● **What the exercise asks**
Rescale the answer coordinates in the data below by multiplying each one by 1.1 and rounding to the nearest whole number, with halves rounding up. Reproduce every line with all other text and numbers unchanged, and omit the pictures.

Target pointing data:
• • • • • • •
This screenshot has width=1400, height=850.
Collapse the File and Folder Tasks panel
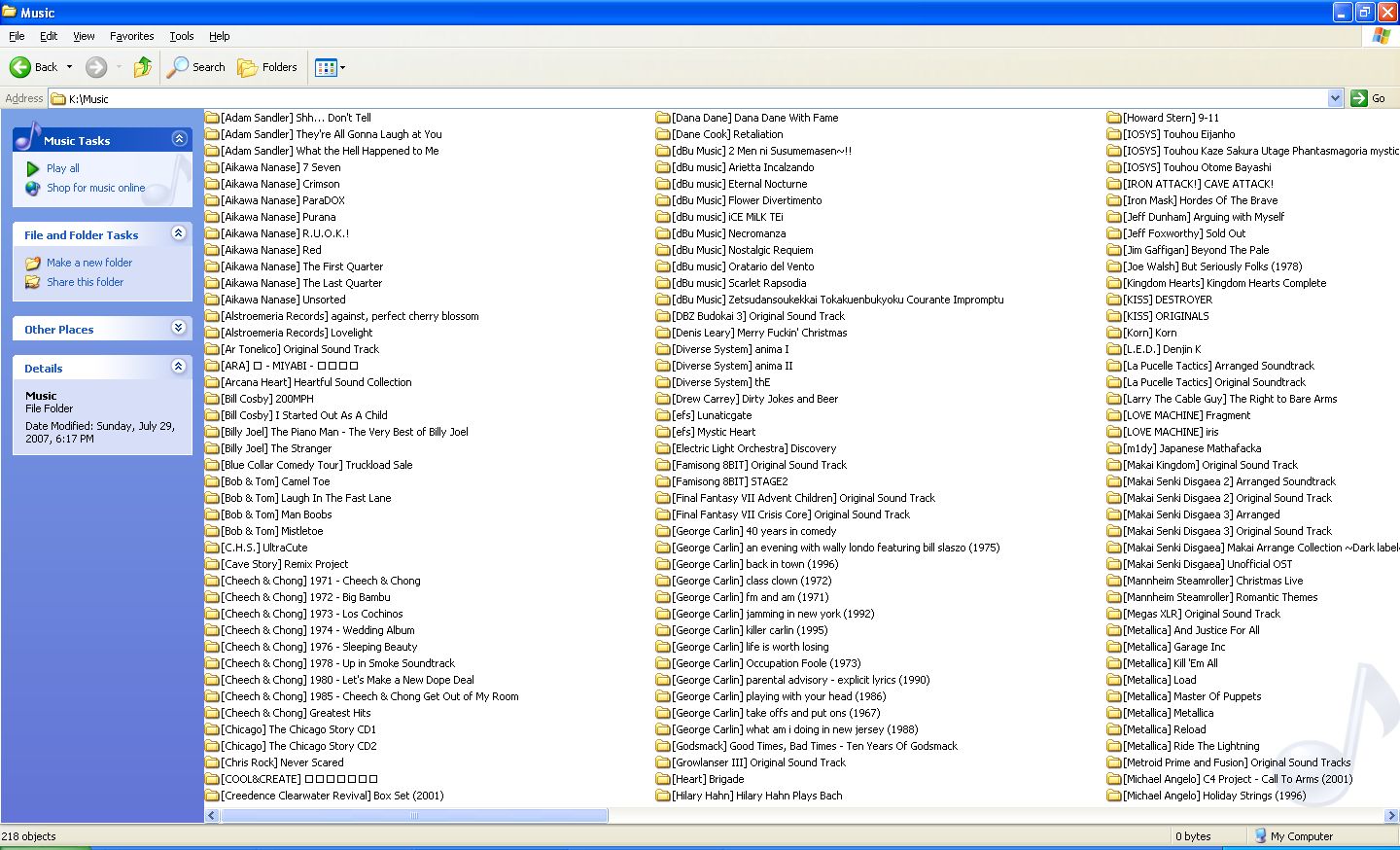(x=179, y=233)
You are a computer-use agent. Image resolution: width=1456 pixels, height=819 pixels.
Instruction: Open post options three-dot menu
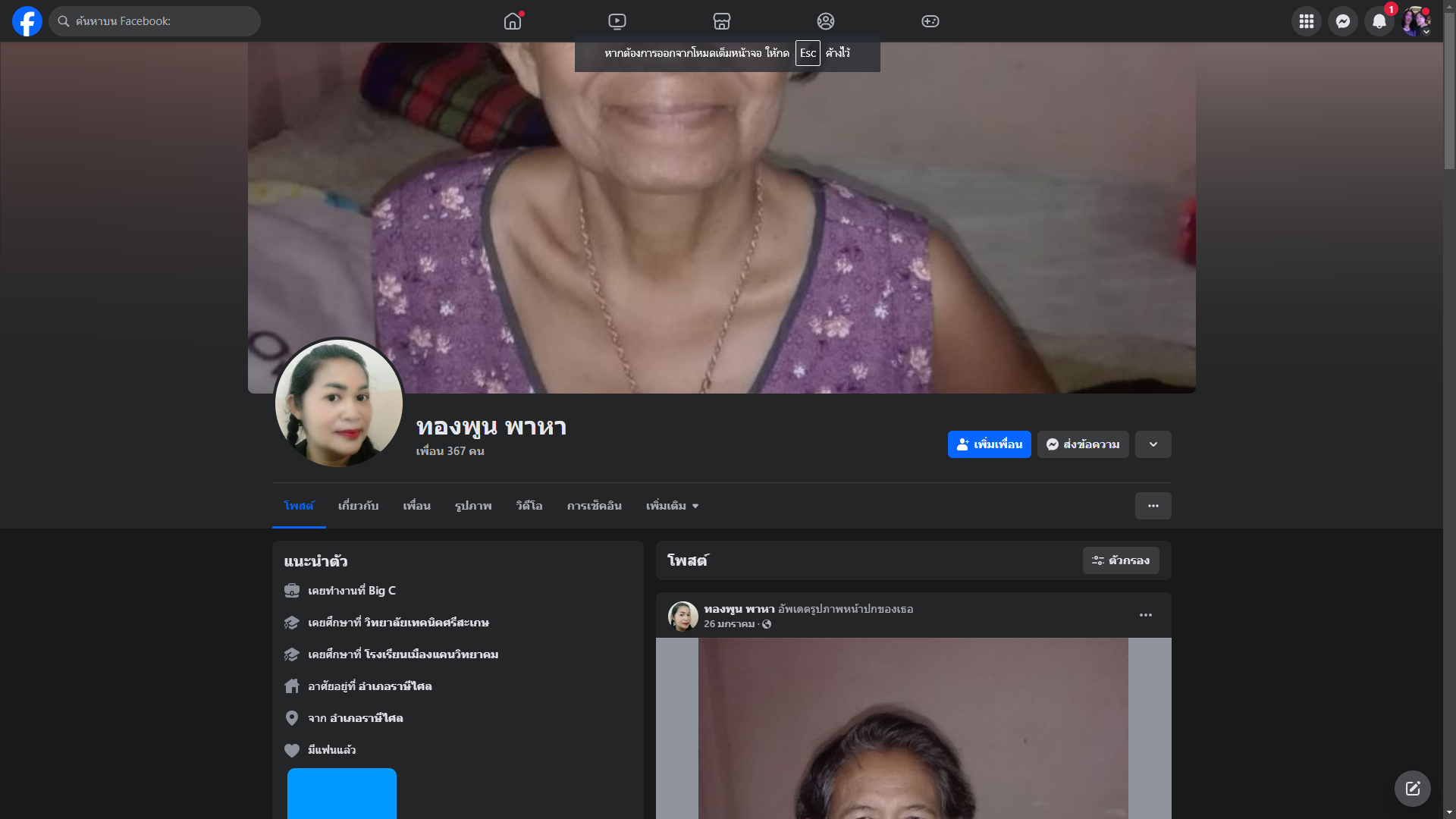(1146, 615)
• • • • • • •
● **Finished task**
This screenshot has width=1400, height=850.
Collapse the File and Folder Tasks panel
(x=197, y=256)
You are a computer-use agent. Image resolution: width=1456 pixels, height=819 pixels.
Instruction: Open post options three-dot menu
(1261, 677)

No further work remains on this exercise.